Only a few people know that there was once a university in Helmstedt and that one of its most famous visiting professors was Giordano Bruno. He was burned at the stake in the Campo dei Fiori in Rome in 1600 for his heretical ideas. An espresso on that stunningly beautiful market place, where you can still buy oranges like the ones described by Milosz in his poem of the same name, costs a fortune. I have been there several times and love that immortal piazza; perhaps the reason why I love it is because, for me, it is in the mythical land of Cosmopoles, and not in Rome at all. It is a land I have lived in since my childhood, even though I did not know it. That region where there is no past and no future, only the present, lies between heaven and earth. And you can meet them all there – Giordano Bruno and Czeslaw Milosz, Stanislaw Vincent and of course children, too, who swim in the eternal river of the 'Here and Now', who, thank God, have no idea of the transience of the world and of us humans, who do not know that death really exists.
In Cosmopoles you meet the poets and philosophers who have no home, but you also meet the naive, clueless people who think that their ethical sincerity will protect them from every danger imaginable. And unfortunately you meet also meet those creatures who are lost and can find no place for themselves in the world, although they intuitively sense that there must be a healing home somewhere for their despairing souls.
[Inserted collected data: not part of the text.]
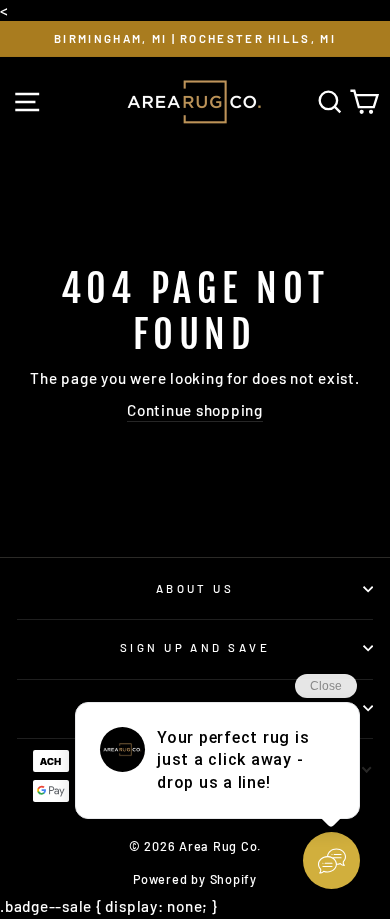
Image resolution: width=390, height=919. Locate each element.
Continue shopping (195, 410)
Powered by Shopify (195, 879)
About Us (195, 588)
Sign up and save (195, 647)
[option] (195, 39)
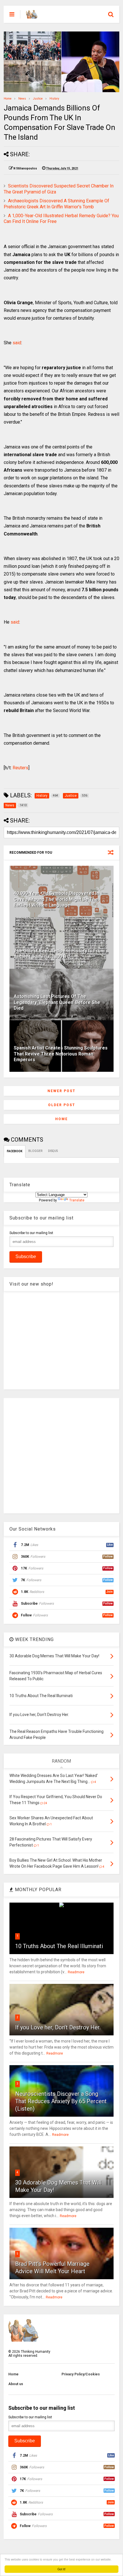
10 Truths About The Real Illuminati (59, 1946)
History (54, 98)
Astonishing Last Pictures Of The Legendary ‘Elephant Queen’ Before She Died (57, 1002)
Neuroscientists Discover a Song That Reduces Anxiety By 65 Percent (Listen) (61, 2101)
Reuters (20, 767)
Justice (38, 98)
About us (15, 2384)
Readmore (76, 1972)
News (22, 98)
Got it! (61, 2569)
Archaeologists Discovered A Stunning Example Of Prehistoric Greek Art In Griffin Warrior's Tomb (56, 203)
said (17, 342)
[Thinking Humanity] (31, 16)
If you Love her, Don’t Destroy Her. (58, 2027)
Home (7, 98)
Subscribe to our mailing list (31, 1233)
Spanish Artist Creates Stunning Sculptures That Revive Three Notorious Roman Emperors (61, 1054)
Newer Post (61, 1091)
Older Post (61, 1105)
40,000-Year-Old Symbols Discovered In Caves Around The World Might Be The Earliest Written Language (56, 899)
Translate (76, 1200)
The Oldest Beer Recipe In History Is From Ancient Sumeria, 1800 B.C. (59, 954)
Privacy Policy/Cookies (80, 2374)
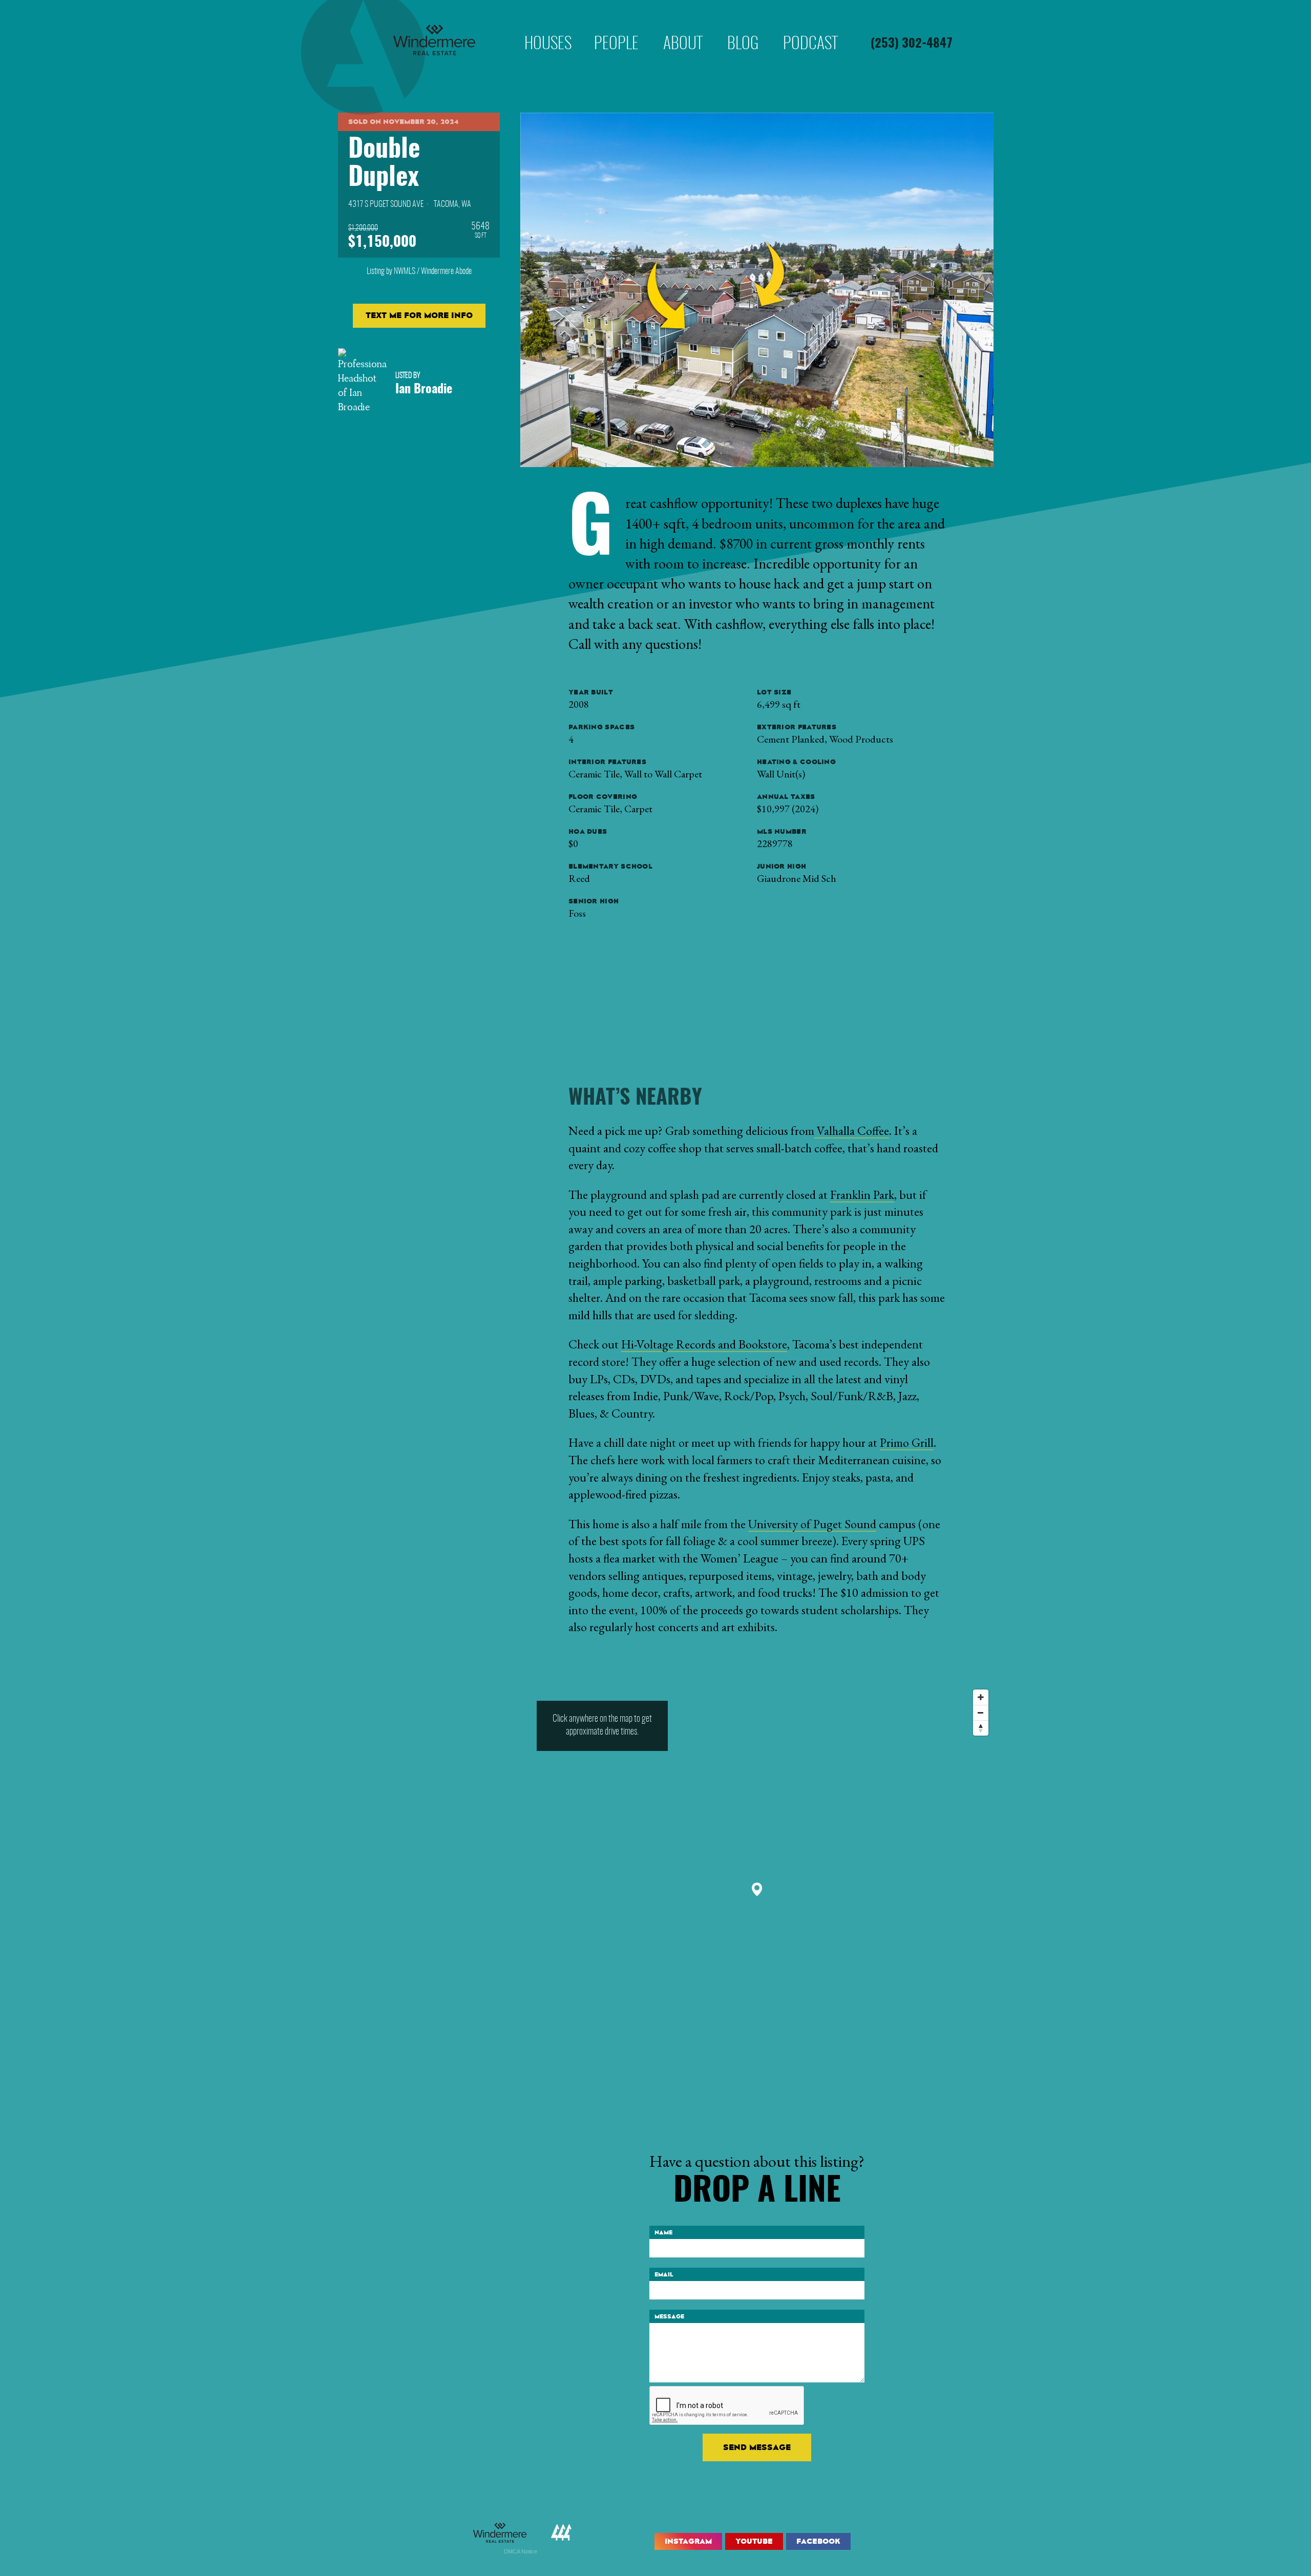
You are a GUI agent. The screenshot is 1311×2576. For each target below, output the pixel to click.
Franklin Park (862, 1194)
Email (663, 2274)
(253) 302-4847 (912, 44)
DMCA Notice (520, 2551)
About (683, 27)
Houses (548, 27)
I think that even Stanislaw Vincent, who cured Milosz of the disease of alienation and loss of identity and gave Planet Earth back to that difficult patient for his feet and for his writing, could only have discovered much later, during his exile in France to be precise, that he had never lived in any other country than Cosmopoles. Nations with their borders and their mother tongues rape the earth and carve it up like a water melon. They eat of this sweet fruit and have no idea that they are committing sin. They are possessive and by nature materialistic, they buy and sell the land and fight tribal wars in its name. But in truth the earth belongs only to itself, and we humans are but guests on it.
But it is not just peaceful in Cosmopoles, like in a Paradise in which humans have not yet taken a bite out of the apple and shortly afterwards, after that healing, not temptation, become aware of our own voices and able to speak the lines "Cogito ergo sum" and "Carpe diem".
Cosmopoles is also a dangerous country because we can hide away from the world in it, from reality and the matrix of our states and societies. In my childhood I lived for a long time in that land of freedom and dreams without having the foggiest idea of what it actually meant, and even the Polish trains that took me from Bartoszyce via Korze in Masuria to Magdalena in Poznan came from Cosmopoles.